### [DIRECTIONS]
The records below are to be retyped in full. Keep every word.

BEGIN THE DATA

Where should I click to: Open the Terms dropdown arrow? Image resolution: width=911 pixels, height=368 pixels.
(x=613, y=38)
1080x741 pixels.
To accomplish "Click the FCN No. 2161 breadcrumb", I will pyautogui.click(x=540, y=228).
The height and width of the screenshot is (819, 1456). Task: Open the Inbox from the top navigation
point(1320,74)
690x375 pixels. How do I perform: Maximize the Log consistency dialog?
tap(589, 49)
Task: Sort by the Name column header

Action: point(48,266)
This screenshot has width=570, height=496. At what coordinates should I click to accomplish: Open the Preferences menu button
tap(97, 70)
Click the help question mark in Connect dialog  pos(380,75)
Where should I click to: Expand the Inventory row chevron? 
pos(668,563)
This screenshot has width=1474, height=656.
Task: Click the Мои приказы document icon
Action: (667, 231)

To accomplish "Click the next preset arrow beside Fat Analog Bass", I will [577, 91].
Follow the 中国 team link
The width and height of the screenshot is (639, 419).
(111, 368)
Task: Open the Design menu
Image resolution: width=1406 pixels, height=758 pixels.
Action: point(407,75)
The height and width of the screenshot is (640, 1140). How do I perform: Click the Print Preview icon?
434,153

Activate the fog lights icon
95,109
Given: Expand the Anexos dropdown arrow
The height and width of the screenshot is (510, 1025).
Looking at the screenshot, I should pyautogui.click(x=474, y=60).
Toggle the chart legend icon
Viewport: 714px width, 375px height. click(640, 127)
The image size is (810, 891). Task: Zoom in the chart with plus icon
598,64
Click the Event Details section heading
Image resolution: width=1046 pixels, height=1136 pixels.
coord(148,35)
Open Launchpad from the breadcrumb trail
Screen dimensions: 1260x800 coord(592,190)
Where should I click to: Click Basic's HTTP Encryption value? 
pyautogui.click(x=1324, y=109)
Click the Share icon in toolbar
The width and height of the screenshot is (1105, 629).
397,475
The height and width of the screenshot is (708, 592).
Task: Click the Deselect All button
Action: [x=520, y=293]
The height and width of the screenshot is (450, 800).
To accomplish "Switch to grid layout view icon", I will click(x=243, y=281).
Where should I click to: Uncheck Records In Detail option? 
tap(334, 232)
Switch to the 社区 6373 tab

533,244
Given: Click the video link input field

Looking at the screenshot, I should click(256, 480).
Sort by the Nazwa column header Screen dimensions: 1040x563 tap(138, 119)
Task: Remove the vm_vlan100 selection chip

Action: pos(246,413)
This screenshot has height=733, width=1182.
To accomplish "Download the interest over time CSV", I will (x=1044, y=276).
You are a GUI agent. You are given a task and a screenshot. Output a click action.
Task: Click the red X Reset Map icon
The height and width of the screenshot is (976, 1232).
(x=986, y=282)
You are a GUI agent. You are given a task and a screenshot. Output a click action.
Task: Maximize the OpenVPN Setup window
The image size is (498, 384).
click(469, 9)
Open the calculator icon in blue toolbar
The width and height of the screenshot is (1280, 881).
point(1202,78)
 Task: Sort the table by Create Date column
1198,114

END THE DATA

### [SOLUTION TO THIS EXERCISE]
Where should I click to: Open the Terms dropdown arrow? Image resolution: width=911 pixels, height=368 pixels.
(x=613, y=38)
1080x741 pixels.
To accomplish "Click the FCN No. 2161 breadcrumb", I will pyautogui.click(x=540, y=228).
The height and width of the screenshot is (819, 1456). Task: Open the Inbox from the top navigation
point(1320,74)
690x375 pixels. How do I perform: Maximize the Log consistency dialog?
tap(589, 49)
Task: Sort by the Name column header

Action: point(48,266)
This screenshot has width=570, height=496. At what coordinates should I click to accomplish: Open the Preferences menu button
tap(97, 70)
Click the help question mark in Connect dialog  pos(380,75)
Where should I click to: Expand the Inventory row chevron? 
pos(668,563)
This screenshot has width=1474, height=656.
Task: Click the Мои приказы document icon
Action: (667, 231)

To accomplish "Click the next preset arrow beside Fat Analog Bass", I will [577, 91].
Follow the 中国 team link
The width and height of the screenshot is (639, 419).
(111, 368)
Task: Open the Design menu
Image resolution: width=1406 pixels, height=758 pixels.
Action: point(407,75)
The height and width of the screenshot is (640, 1140). How do I perform: Click the Print Preview icon?
434,153

Activate the fog lights icon
95,109
Given: Expand the Anexos dropdown arrow
The height and width of the screenshot is (510, 1025).
Looking at the screenshot, I should pyautogui.click(x=474, y=60).
Toggle the chart legend icon
Viewport: 714px width, 375px height. click(640, 127)
The image size is (810, 891). Task: Zoom in the chart with plus icon
598,64
Click the Event Details section heading
Image resolution: width=1046 pixels, height=1136 pixels.
coord(148,35)
Open Launchpad from the breadcrumb trail
Screen dimensions: 1260x800 coord(592,190)
Where should I click to: Click Basic's HTTP Encryption value? 
pyautogui.click(x=1324, y=109)
Click the Share icon in toolbar
The width and height of the screenshot is (1105, 629).
397,475
The height and width of the screenshot is (708, 592).
Task: Click the Deselect All button
Action: [x=520, y=293]
The height and width of the screenshot is (450, 800).
To accomplish "Switch to grid layout view icon", I will click(x=243, y=281).
Where should I click to: Uncheck Records In Detail option? 
tap(334, 232)
Switch to the 社区 6373 tab

533,244
Given: Click the video link input field

Looking at the screenshot, I should click(256, 480).
Sort by the Nazwa column header Screen dimensions: 1040x563 tap(138, 119)
Task: Remove the vm_vlan100 selection chip

Action: pos(246,413)
This screenshot has height=733, width=1182.
To accomplish "Download the interest over time CSV", I will (x=1044, y=276).
You are a GUI agent. You are given a task and a screenshot. Output a click action.
Task: Click the red X Reset Map icon
The height and width of the screenshot is (976, 1232).
(x=986, y=282)
You are a GUI agent. You are given a task and a screenshot. Output a click action.
Task: Maximize the OpenVPN Setup window
The image size is (498, 384).
click(469, 9)
Open the calculator icon in blue toolbar
The width and height of the screenshot is (1280, 881).
point(1202,78)
 Task: Sort the table by Create Date column
1198,114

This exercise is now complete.